Дорогой мой Борис! Я очень скучаю по тебе, хоть и пишу так редко. Не только время мое, но и всю меня, как таковую, съедают неизбывные работы и заботы, вернее не съедают, а разрознивают, разбивают на мелкие кусочки. И в редкие минуты, когда я собираюсь воедино, все равно чувствую себя какой-то мозаикой. Или — «лебедь рвется в облака, рак пятится назад, а щука тянет в воду» — в одном лице. В таком состоянии трудно даже письмо написать.

Кончается май, а сегодня у нас первый весенний день, голубой и холодный. Холодный оттого, что лед идет. За окном настоящий океанский гул, мощный и равнодушный. Меня с самого детства потрясает равнодушие водных пространств — в любом живом огне больше темперамента, чем в Енисее, впадающем в океан, и чем в океане, поглощающем Енисей. Вода равнодушна и сильна, как смерть, я боюсь и не люблю ее. Вчера у меня на глазах утонул мальчик, ловивший с берега лес-пловун. На одном конце веревки — железный крюк, другой держат в руках, когда подплывает «лесина» — сильно размахиваются, бросают канат, крюк впивается в дерево. Мальчик же привязал канат к себе, крюк с брошенного им конца зацепился не за дерево, а за проходившую мимо льдину, которая стащила его с берега, уволокла за собой. В двух шагах от берега, от людей его закрыла чудовищная неразбериха ледяных кувыркающихся глыб — и ничто не остановилось ни на секунду, ибо «минуту молчания» выдумали люди! Так же неизбежно шла вода, и дул «сивер», и, растерзанные, неприбранные, косо летели облака, и бог не сделал чуда, и люди не спасли, и с глинистого обрыва голосила мать, рвала на себе кофту. Лицо ее, голые, только что от корыта, руки, грудь, были белы, как расплавленный металл, и люди отводили глаза. Смерть и горе всегда голые, и на них стыдно смотреть.
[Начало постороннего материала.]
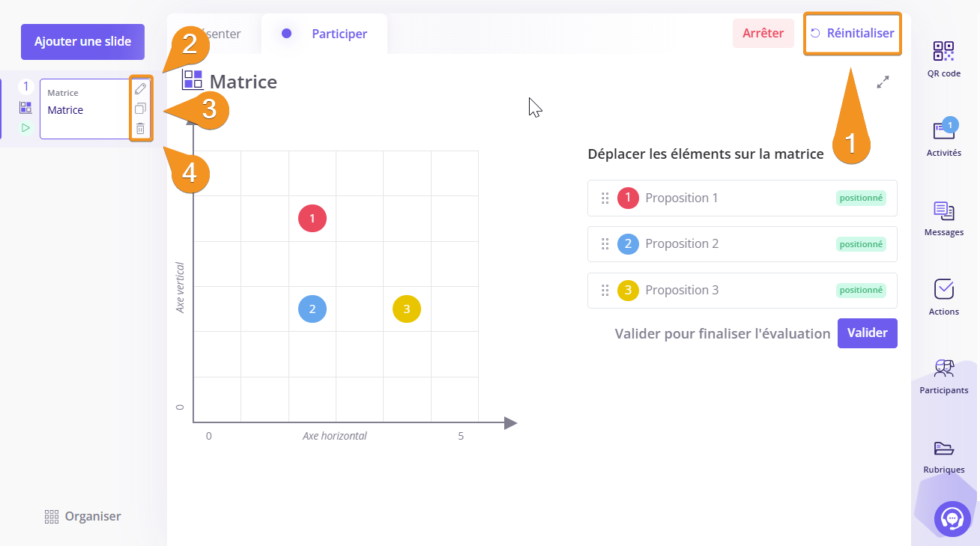This screenshot has width=980, height=546.
Task: Click the green play icon on slide 1
Action: (x=25, y=127)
Борис, родной, мне даже здешняя весна опротивела, не из-за этого мальчика, а вообще. Небо здесь то слишком густое, то пустое, вода — бездушна, зелень — скупа, люди — давным-давно рассказаны Горьким. По селу ходят коровы, тощие, как в библейском сне, и глаза у них всех одинаковые, как у греческих статуй. Они объедают кору с осиновых жердей на огородах и трутся спинами обо все телеграфные столбы. По мосткам ходят лошади, отдыхающие перед пахотой, и люди шарахаются в грязь. На завалинках сидят «ребята» и рассматривают проходящих «девчат», на которых надето все, что можно купить в здешнем магазине, так что каждая вторая — в крапинку, каждая третья — розовая, каждая четвертая — в крупных цветах, как лошадь в яблоках, и все — в голубых носках. Над всем этим — слабый, доносящийся из-за реки, запах черемухи и такие же приторные звуки всепобеждающей гармони.